Puis les deux hommes montèrent côte à côte les marches du temple.

— Je pensais dire un éloge, si tu en es d’accord, proposa Cicéron.

— Bien sûr, bien que Calenus m’ait déjà demandé s’il pouvait dire quelques mots.

— Calenus ! En quoi cela le regarde-t-il ?

Cornutus s’immobilisa et se tourna vers Cicéron. Il paraissait surpris.

— Eh bien, parce que Pansa était son gendre…

— De quoi parles-tu ? Tu te trompes. Pansa n’est pas mort ; c’est Hirtius qui est mort.

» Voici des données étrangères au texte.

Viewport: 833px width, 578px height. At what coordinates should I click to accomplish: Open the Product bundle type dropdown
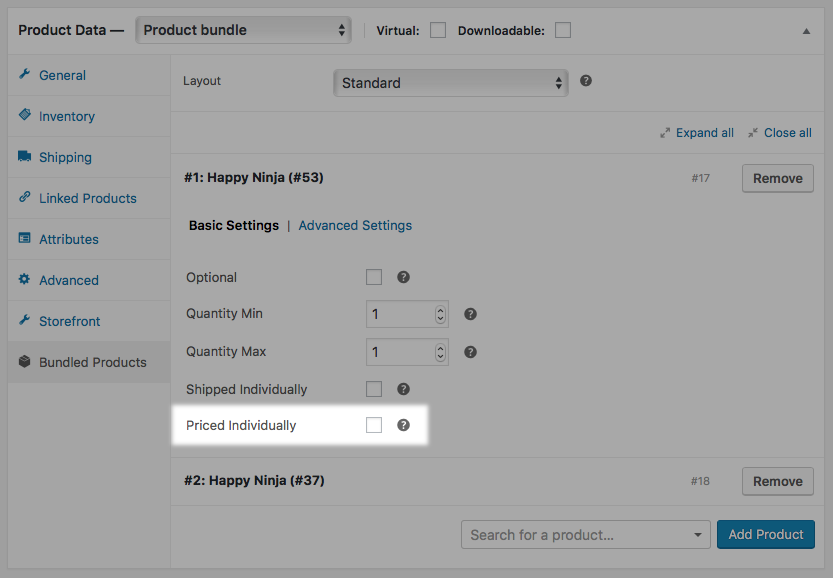point(244,30)
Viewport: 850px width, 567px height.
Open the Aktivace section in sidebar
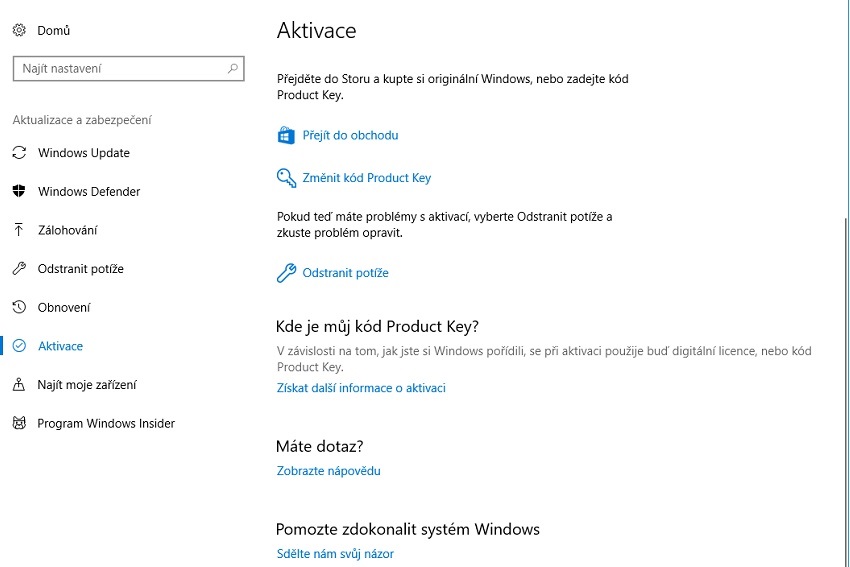60,346
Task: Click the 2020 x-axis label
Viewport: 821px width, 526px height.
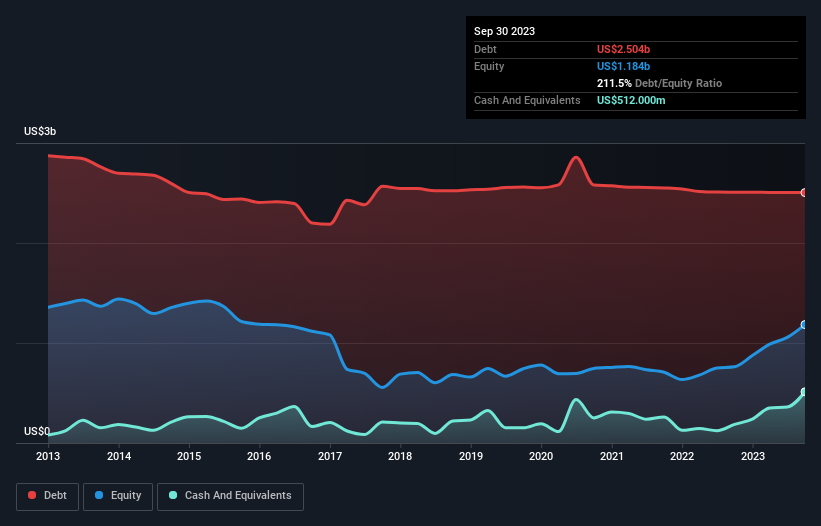Action: click(540, 456)
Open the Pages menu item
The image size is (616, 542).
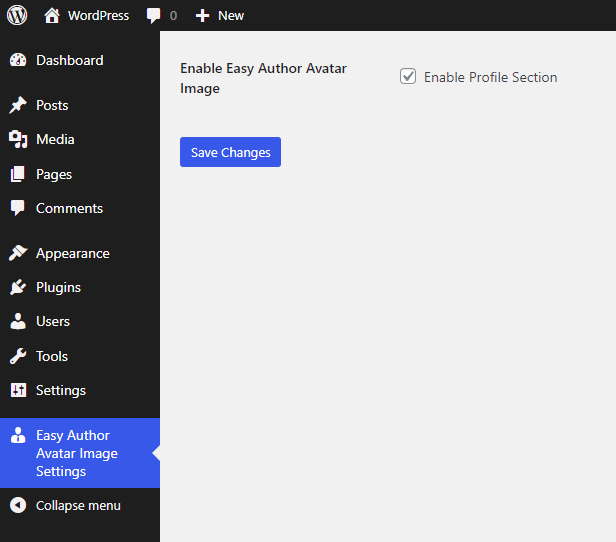point(54,174)
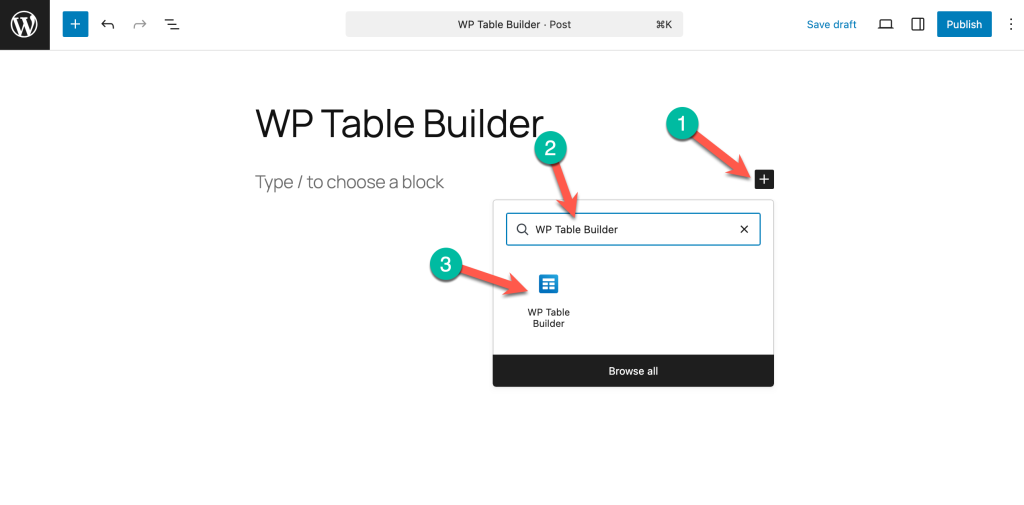Publish the post

(x=963, y=24)
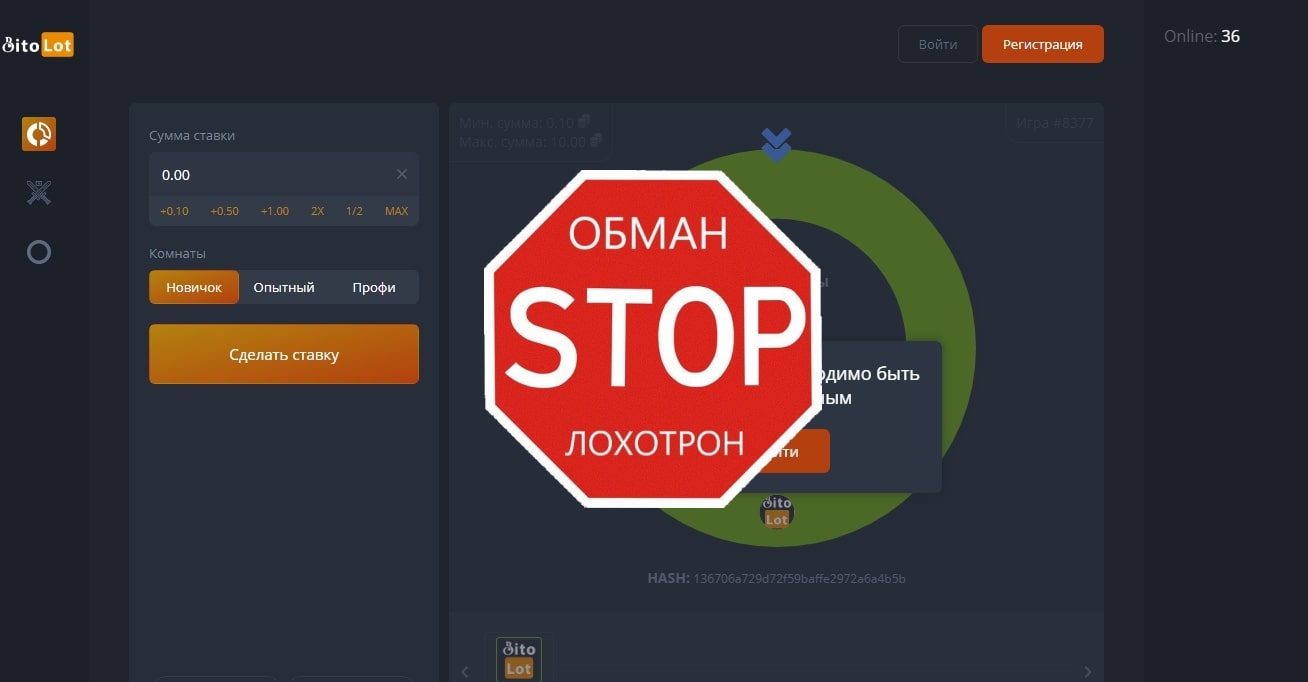Image resolution: width=1308 pixels, height=682 pixels.
Task: Add +1.00 to the bet
Action: (275, 211)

— Non, non, c’est Pansa, je t’assure. J’ai reçu un message de Decimus hier soir. Vois toi-même, dit-il en donnant la dépêche à Cicéron. Il dit que dès que le siège a été levé, il s’est rendu à Bononia dans le but de convenir avec Pansa de la meilleure tactique pour arrêter Antoine, mais a découvert qu’il avait succombé aux blessures qu’il avait reçues à la première bataille.

Cicéron refusait de le croire. Ce ne fut qu’en lisant la lettre de Decimus qu’il dut se rendre à l’évidence.

— Mais Hirtius est mort, lui aussi, tué pendant la prise d’assaut du camp d’Antoine. J’ai ici une lettre du jeune César qui confirme qu’il a pris possession du corps.

— Alors les deux consuls sont morts ?

— C’est inimaginable, commenta Cicéron, qui semblait si étourdi par la nouvelle qu’il me parut sur le point de tomber à la renverse sur les marches. Pas plus de huit consuls sont morts pendant l’année de leur charge depuis le tout début de la République. Huit… en près de cinq cents ans ! Et voilà qu’on en perd deux la même semaine !

Certains des sénateurs qui s’apprêtaient à entrer dans le temple s’arrêtèrent pour les regarder. Prenant conscience qu’on les entendait, Cicéron tira Cornutus à l’écart et lui parla à voix basse et pressante.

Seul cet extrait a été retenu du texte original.